SOURCE MATERIAL.
=== Section Start ===

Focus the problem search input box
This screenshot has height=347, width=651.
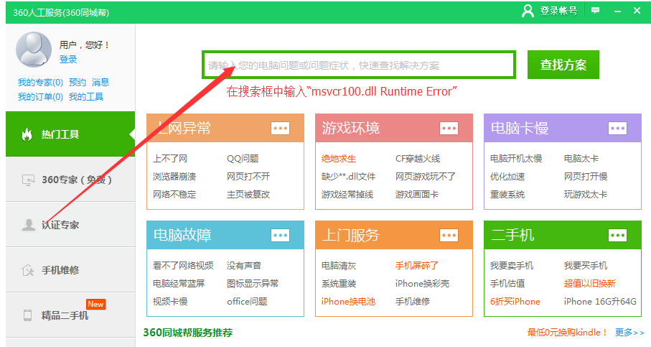coord(359,65)
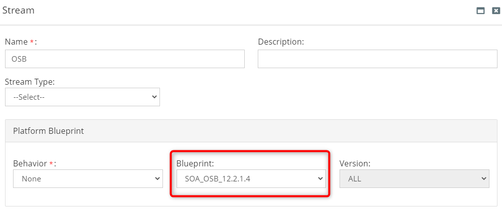Expand Version list via its chevron arrow

coord(484,178)
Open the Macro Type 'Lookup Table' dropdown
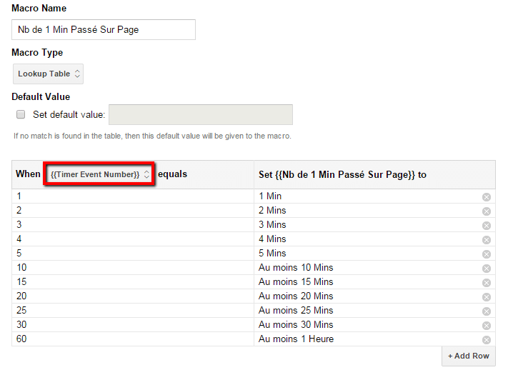508x370 pixels. [x=49, y=74]
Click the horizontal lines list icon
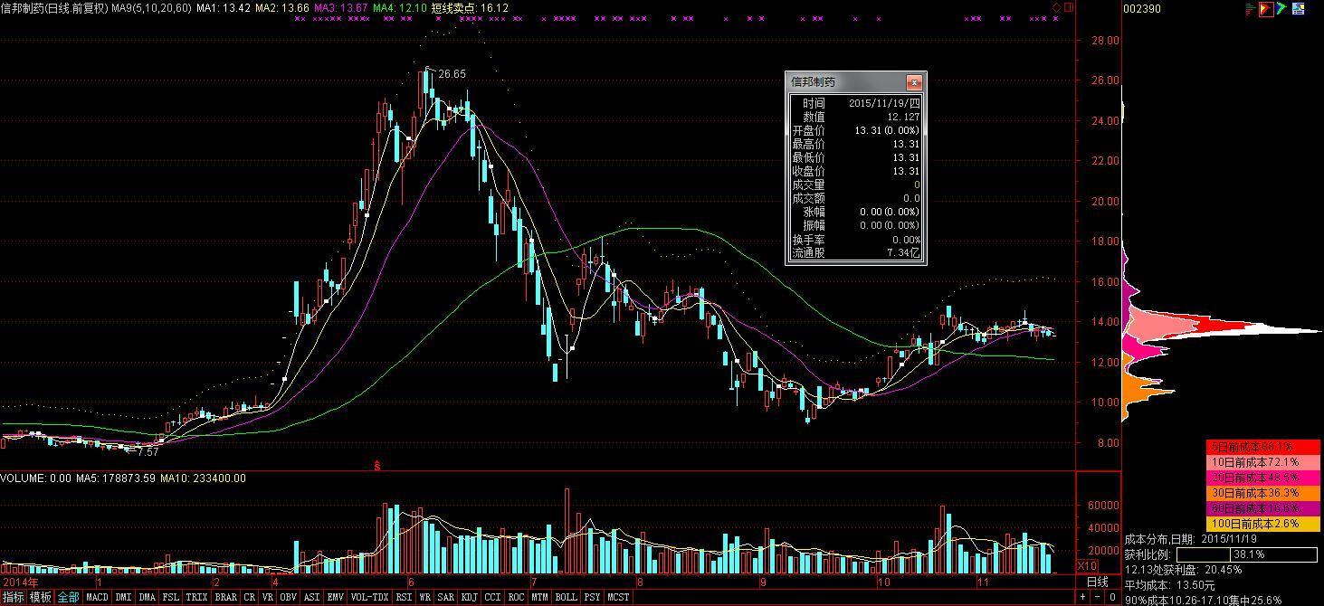Viewport: 1324px width, 606px height. (1251, 9)
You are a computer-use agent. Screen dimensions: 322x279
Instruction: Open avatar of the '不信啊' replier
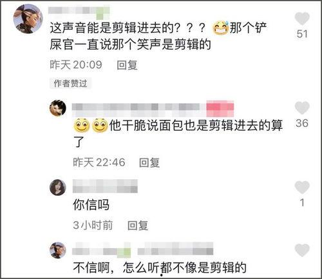point(58,250)
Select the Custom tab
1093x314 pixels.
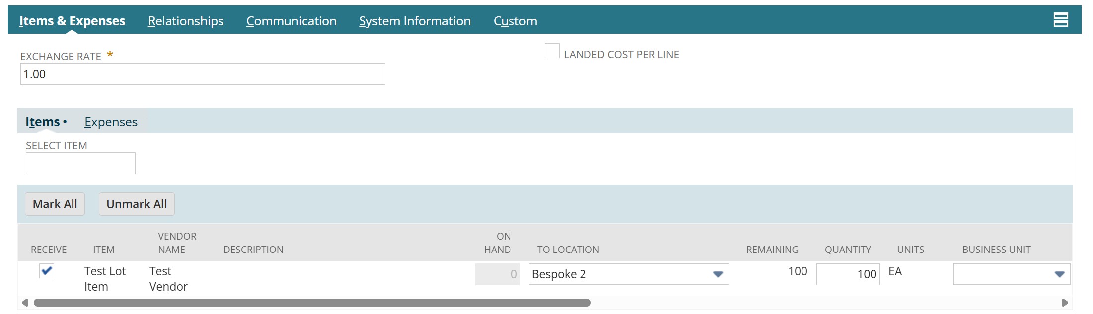pyautogui.click(x=515, y=21)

=== Section End ===

YOUR OBJECTIVE. All of the material above should be copied exactly, minus the pictures.

ANSWER TO THIS TASK.
Focus the problem search input box
This screenshot has height=347, width=651.
coord(359,65)
Expand Version list via its chevron arrow

coord(484,178)
Open the Macro Type 'Lookup Table' dropdown
508x370 pixels. [x=49, y=74]
Click the horizontal lines list icon
Viewport: 1324px width, 606px height. (1251, 9)
You are a computer-use agent. Screen dimensions: 322x279
Instruction: Open avatar of the '不信啊' replier
point(58,250)
Select the Custom tab
1093x314 pixels.
pyautogui.click(x=515, y=21)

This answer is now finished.